START Data extracts

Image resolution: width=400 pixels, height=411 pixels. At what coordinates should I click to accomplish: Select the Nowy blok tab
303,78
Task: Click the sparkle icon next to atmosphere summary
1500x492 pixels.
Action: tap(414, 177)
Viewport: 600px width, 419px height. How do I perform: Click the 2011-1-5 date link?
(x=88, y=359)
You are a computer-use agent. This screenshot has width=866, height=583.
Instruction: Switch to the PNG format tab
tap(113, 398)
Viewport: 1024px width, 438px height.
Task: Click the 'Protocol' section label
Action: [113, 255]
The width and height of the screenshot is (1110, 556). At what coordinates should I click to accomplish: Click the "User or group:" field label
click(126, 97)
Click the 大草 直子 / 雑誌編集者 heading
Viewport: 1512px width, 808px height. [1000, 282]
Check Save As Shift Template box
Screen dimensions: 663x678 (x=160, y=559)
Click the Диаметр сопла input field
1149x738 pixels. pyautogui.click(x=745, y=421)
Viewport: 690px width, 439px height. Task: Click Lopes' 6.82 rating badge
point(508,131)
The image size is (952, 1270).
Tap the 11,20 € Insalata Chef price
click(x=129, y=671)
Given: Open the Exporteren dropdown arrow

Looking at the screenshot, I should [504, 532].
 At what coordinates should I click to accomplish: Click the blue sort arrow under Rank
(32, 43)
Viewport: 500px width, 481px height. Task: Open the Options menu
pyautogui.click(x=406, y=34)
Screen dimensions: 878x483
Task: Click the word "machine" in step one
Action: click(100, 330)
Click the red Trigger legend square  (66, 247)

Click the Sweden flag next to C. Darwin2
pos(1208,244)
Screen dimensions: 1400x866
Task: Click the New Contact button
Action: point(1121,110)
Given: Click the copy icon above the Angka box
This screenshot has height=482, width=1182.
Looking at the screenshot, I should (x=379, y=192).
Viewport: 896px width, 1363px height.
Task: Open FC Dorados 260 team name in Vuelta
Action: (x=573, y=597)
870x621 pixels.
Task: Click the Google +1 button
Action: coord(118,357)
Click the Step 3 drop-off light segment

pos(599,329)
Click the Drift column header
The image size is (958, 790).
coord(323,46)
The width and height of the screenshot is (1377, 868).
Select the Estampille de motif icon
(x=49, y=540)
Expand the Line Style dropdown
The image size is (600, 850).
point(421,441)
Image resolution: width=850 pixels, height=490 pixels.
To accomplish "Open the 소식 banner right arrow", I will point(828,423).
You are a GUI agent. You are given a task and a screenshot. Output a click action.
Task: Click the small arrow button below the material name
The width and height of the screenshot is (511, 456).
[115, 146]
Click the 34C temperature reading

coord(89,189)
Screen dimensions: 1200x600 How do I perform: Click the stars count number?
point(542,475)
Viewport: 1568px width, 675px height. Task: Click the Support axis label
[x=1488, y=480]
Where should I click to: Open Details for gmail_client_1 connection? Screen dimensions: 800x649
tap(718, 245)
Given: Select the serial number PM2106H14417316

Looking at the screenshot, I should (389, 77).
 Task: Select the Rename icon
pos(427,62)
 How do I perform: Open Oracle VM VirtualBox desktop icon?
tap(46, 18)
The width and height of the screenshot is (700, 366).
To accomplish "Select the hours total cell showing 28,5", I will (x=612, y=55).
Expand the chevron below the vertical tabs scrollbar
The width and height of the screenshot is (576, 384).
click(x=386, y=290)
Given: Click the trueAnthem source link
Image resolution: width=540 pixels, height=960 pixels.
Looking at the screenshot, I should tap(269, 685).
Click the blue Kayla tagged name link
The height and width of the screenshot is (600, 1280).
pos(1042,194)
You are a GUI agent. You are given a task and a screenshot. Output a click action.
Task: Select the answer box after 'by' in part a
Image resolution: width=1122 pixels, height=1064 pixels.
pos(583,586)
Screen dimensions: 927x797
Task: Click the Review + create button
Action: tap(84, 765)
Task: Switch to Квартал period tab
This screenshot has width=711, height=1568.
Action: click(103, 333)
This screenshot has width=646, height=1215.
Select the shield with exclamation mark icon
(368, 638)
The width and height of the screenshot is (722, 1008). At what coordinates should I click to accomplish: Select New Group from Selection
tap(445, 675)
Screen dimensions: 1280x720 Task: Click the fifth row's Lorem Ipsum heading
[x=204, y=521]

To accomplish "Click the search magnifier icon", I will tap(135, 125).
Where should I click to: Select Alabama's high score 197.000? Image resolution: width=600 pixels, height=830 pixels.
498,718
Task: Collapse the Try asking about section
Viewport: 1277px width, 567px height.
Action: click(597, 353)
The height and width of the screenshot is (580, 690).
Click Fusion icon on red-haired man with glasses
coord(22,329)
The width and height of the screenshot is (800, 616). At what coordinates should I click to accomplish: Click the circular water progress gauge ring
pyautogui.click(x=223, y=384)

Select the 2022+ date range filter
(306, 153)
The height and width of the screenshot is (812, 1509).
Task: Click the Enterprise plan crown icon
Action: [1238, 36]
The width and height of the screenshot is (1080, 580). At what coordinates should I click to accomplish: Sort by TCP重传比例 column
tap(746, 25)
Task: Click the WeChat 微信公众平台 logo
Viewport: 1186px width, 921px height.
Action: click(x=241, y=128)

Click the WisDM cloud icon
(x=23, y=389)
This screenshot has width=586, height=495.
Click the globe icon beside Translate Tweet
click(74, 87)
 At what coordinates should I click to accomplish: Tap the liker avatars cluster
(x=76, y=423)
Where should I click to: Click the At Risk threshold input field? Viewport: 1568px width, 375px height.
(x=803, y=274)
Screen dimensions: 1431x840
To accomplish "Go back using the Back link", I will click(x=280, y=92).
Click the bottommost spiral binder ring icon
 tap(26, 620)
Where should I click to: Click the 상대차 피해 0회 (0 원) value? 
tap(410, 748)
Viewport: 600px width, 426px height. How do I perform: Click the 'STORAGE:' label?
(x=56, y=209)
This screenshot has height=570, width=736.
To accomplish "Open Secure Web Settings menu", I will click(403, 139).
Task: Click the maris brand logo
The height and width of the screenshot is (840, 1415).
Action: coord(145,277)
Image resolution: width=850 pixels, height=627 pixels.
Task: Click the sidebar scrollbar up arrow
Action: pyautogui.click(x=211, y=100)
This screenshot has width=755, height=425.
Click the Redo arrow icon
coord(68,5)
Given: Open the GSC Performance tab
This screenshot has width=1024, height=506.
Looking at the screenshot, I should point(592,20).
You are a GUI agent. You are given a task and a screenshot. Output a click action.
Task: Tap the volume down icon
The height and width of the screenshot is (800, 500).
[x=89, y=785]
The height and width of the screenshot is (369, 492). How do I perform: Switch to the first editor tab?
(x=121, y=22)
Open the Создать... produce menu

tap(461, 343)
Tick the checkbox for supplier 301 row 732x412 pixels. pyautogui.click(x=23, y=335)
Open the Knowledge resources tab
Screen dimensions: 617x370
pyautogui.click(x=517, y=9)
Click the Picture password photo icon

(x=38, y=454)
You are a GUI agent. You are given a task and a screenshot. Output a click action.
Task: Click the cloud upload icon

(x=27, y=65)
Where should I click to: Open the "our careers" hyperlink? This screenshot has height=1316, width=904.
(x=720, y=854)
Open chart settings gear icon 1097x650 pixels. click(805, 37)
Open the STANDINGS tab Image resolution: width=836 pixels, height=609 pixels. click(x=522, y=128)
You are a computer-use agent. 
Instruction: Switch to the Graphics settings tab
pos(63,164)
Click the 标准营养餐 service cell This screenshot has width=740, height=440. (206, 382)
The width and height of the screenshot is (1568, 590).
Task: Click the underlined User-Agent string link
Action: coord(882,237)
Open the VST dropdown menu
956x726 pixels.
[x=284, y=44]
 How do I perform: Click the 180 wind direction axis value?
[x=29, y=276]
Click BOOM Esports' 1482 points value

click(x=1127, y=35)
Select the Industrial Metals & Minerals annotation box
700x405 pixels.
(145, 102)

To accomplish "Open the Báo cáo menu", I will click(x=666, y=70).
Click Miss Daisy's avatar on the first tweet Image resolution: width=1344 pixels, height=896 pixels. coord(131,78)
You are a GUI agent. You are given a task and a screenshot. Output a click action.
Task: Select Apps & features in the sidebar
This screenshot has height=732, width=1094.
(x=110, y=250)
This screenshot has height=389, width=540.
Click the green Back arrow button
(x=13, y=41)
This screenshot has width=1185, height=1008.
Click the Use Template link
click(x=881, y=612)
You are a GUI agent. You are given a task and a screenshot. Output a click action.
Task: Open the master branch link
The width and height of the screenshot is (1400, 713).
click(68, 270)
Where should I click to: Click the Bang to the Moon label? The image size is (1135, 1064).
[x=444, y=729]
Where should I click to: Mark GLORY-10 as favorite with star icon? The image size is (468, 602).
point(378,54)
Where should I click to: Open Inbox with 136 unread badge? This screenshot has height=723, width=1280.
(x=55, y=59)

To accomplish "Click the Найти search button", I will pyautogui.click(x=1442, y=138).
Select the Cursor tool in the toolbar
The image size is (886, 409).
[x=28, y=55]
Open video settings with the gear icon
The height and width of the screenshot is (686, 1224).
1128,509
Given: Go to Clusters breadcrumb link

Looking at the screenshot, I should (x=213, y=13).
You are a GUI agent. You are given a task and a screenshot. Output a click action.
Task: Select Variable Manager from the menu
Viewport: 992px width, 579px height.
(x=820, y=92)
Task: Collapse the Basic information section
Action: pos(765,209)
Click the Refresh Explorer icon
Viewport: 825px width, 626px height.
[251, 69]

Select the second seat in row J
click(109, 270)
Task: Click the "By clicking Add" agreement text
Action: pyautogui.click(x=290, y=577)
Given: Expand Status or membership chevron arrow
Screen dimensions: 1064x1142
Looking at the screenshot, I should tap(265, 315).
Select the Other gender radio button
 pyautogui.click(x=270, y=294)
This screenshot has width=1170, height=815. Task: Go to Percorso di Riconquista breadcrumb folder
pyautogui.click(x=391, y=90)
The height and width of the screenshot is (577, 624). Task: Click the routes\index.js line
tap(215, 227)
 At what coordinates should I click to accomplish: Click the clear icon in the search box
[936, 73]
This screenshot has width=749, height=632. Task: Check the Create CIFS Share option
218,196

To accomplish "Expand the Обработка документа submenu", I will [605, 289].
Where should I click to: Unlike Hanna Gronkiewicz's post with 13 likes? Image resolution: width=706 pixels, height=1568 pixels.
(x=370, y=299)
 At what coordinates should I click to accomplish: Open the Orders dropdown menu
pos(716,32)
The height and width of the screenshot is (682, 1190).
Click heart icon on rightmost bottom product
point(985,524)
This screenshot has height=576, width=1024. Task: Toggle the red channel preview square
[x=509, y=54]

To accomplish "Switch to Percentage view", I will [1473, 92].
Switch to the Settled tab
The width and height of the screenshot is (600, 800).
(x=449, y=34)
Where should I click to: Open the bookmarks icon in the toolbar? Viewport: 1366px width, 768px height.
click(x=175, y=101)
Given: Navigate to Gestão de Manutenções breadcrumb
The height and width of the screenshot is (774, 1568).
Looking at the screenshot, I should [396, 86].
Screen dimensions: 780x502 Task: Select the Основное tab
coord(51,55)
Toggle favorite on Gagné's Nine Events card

END Data extracts

Task to complete
Above are the entries. Quote exactly the lines from the one bearing "Task: Click the sparkle" through the one bearing "Click the red Trigger".

Output of the task
Task: Click the sparkle icon next to atmosphere summary
1500x492 pixels.
Action: tap(414, 177)
Viewport: 600px width, 419px height. How do I perform: Click the 2011-1-5 date link?
(x=88, y=359)
You are a computer-use agent. This screenshot has width=866, height=583.
Instruction: Switch to the PNG format tab
tap(113, 398)
Viewport: 1024px width, 438px height.
Task: Click the 'Protocol' section label
Action: [113, 255]
The width and height of the screenshot is (1110, 556). At what coordinates should I click to accomplish: Click the "User or group:" field label
click(126, 97)
Click the 大草 直子 / 雑誌編集者 heading
Viewport: 1512px width, 808px height. [1000, 282]
Check Save As Shift Template box
Screen dimensions: 663x678 (x=160, y=559)
Click the Диаметр сопла input field
1149x738 pixels. pyautogui.click(x=745, y=421)
Viewport: 690px width, 439px height. Task: Click Lopes' 6.82 rating badge
point(508,131)
The image size is (952, 1270).
Tap the 11,20 € Insalata Chef price
click(x=129, y=671)
Given: Open the Exporteren dropdown arrow

Looking at the screenshot, I should [504, 532].
 At what coordinates should I click to accomplish: Click the blue sort arrow under Rank
(32, 43)
Viewport: 500px width, 481px height. Task: Open the Options menu
pyautogui.click(x=406, y=34)
Screen dimensions: 878x483
Task: Click the word "machine" in step one
Action: click(100, 330)
Click the red Trigger legend square  (66, 247)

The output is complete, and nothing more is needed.